4. Oktober 2006 · Quelle: MAZ

Ein Ort voller Energie

(INFORIOT) Der hier doku­men­tierte Zeitungsar­tikel spart die Kri­tik aus, die von ver­schiede­nen Seit­en an ZEGG geübt wird. Siehe hierzu unter anderem eine ältere Broschüre der Rosaroten Pan­therin­nen, eine Mate­ri­al­samm­lung bei AGPF, einen Text von M. Grüninger (PDF-Datei) oder einen Artikel aus der TAZ von 1998.

Tag der offe­nen Tür im Belziger Zegg

(MAZ Pots­dam-Mit­tel­mark, 4.10.) BELZIG Der Tag der offe­nen Tür, seit vie­len Jahren ein fes­ter Ter­min im Zen­trum für exper­i­mentelle Gesellschafts­gestal­tung (Zegg), fand dies­mal zeit­gle­ich mit den Ver­anstal­tun­gen zum Tag der Regio­nen statt und lock­te etwa 180 Besuch­er auf das 15 Hek­tar große Gelände am Ende der Rosa-Lux­em­burg-Straße. Die meis­ten der Besuch­er kamen aus Belzig und der Region. Einige waren aus Berlin zu einem Tage­saus­flug gekom­men, oder gar gezielt aus weit ent­fer­n­ten Städten wie Köln oder Freiburg.

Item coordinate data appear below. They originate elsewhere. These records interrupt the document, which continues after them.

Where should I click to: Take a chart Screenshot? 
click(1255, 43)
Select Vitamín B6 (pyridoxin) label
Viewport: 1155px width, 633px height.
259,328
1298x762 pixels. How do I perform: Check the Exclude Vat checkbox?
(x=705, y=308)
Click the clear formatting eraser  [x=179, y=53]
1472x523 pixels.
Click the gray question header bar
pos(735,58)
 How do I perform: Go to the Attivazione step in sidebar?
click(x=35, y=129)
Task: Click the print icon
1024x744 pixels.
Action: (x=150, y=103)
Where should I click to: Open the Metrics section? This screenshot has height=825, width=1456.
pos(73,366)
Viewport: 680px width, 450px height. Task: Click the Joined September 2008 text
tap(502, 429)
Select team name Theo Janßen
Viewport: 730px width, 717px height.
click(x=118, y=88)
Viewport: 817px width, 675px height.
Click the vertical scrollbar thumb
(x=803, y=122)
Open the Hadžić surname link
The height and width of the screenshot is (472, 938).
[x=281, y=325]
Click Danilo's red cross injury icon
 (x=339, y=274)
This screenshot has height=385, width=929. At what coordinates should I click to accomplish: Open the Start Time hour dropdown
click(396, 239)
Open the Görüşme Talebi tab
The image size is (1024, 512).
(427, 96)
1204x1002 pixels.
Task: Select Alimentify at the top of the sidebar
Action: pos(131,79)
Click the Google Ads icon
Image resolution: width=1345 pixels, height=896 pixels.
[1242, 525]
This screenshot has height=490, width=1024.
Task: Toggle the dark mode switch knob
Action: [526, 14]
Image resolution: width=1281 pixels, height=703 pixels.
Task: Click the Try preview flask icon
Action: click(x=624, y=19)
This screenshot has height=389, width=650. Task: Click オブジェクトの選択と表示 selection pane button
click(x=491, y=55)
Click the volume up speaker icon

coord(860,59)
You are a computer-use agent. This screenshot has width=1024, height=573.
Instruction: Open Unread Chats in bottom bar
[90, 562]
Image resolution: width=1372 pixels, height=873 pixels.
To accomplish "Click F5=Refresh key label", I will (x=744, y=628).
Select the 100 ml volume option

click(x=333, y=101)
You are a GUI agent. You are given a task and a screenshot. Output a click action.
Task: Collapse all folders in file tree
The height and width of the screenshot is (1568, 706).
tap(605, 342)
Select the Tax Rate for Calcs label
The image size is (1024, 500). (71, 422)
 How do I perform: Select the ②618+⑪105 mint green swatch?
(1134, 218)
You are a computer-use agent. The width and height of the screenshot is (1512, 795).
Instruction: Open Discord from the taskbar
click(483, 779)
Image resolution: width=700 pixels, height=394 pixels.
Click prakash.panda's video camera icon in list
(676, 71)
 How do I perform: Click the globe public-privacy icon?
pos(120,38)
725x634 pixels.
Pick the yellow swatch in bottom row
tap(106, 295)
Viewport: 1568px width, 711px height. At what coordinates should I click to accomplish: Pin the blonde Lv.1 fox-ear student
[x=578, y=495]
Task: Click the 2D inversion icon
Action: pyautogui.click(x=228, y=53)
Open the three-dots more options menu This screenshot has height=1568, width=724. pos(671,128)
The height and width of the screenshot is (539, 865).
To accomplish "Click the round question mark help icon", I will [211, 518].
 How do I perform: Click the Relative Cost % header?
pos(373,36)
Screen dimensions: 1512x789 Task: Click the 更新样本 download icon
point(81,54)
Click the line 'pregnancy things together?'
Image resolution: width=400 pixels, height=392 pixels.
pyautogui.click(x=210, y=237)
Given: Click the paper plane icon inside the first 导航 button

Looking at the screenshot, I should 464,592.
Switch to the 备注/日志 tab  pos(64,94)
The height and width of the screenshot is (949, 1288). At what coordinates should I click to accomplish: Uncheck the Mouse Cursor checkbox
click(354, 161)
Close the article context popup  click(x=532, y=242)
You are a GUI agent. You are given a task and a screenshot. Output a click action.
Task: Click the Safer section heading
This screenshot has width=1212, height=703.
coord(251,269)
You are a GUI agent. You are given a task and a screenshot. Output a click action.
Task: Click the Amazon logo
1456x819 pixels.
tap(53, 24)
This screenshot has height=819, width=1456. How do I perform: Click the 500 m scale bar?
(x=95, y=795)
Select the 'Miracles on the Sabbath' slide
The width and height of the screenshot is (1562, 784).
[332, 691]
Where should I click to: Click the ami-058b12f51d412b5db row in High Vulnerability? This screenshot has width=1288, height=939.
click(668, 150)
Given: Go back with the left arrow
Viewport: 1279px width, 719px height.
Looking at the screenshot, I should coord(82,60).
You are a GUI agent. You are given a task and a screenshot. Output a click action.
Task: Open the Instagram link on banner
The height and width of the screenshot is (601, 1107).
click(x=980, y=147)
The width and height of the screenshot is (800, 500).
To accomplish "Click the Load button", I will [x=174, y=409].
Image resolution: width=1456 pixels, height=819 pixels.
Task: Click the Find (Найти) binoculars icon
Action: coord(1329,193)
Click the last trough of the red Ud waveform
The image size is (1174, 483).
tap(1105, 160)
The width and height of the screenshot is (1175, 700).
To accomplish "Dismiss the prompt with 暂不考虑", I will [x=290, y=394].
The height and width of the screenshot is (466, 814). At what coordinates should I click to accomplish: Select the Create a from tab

Das Zegg feierte im August dieses Jahres sein 15-jähriges Beste­hen im Fläming. Ein Grund mehr, Ein­blick zu geben in die erfol­gre­iche Arbeit der 80-köp­fi­gen Gemein­schaft, die durch ihre ökol­o­gis­chen, sozialen und kul­turellen Pro­jek­te, aber auch durch ihren Bil­dungs- und Sem­i­nar­be­trieb, immer wieder starke Entwick­lungsim­pulse für eine kul­turell vielfältige und nach­haltig wirtschaf­tende Region set­zt und viele Men­schen in die Region gezo­gen hat. Für diese Arbeit wurde die Zegg-Gemein­schaft 2004 mit dem 2. Preis im lokalen Agen­da-21-Wet­tbe­werb des Kreis­es Pots­dam Mit­tel­mark geehrt.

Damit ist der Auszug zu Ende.